ETF Trends CEO Tom Lydon discussed the VanEck Vectors Fallen Angel High Yield Bond ETF (ANGL ) on this week’s “ETF of the Week” podcast with Chuck Jaffe on the MoneyLife Show.
ANGL seeks to replicate as closely as possible, before fees and expenses, the price and yield performance of the ICE BofAML US Fallen Angel High Yield Index (H0FA), which is comprised of below investment grade corporate bonds denominated in U.S. dollars, issued in the U.S. domestic market and that were rated investment grade at the time of issuance.
Fixed income contains a broad spectrum of security offerings. While most investors are familiar with government bonds such as Treasurys, not everyone has been exposed to the plethora of other bond classifications.

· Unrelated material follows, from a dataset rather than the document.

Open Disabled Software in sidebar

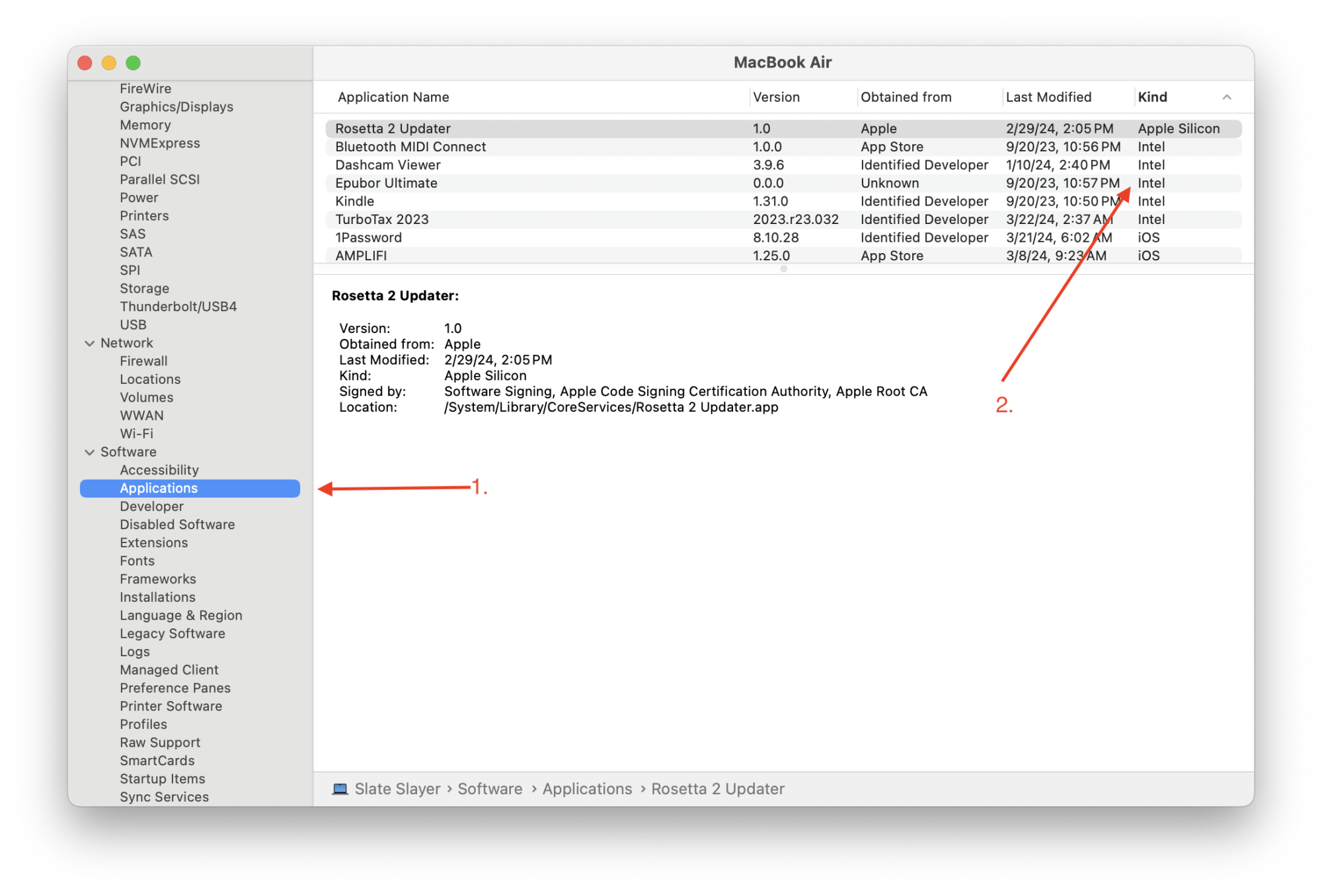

Lydon explained what type of bonds compose the ANGL holdings.
“This ETF is made up of bonds within the index that at one point in time were investment grade, but then slipped down below investment grade status and now kind of qualified as high yield or junk bond,” Lydon said. “And with that a little bit of treatment has changed as far as how investors and institutions look at those bonds.”
Many of these bonds were viewed as black sheep, but really they were valuable offerings, he pointed out.
“If a bond happens to fall below a certain status then it can no longer be in the index. Or in the case of many institutions and endowments, they have certain criteria for bonds as well. If they go below that status, then, in fact, they had to be sold. So what happens is sometimes a decrease in a bond rating can be devastating for the bond itself, because all of a sudden the owners of a bond head for the exits, try to sell it, and then all of a sudden you find yourself in a situation where these bonds might have deserved to have a decrease in rating, but didn’t deserve to be sold as much as they have been. So this ETF was almost designed to be a basket to catch those bonds as they go through this process, when in fact they were more damaged on the sell side then they should have been,” Lydon explained.
While higher yield bonds can be a little more speculative, Lydon explains that sometimes a change in a bond’s credit rating was undue, and therefore the bonds in ANGL represent a significant opportunity without substantially greater risk.
“It is more of a risk on opportunity to go after higher yields, go after lower credit quality, and what better than to also take a chance to invest in an area that might be unloved, in an unnatural way, because it was one of these areas where most of the underlying were affected because they hit a lower rating status, and with that were oversold,” Lydon said.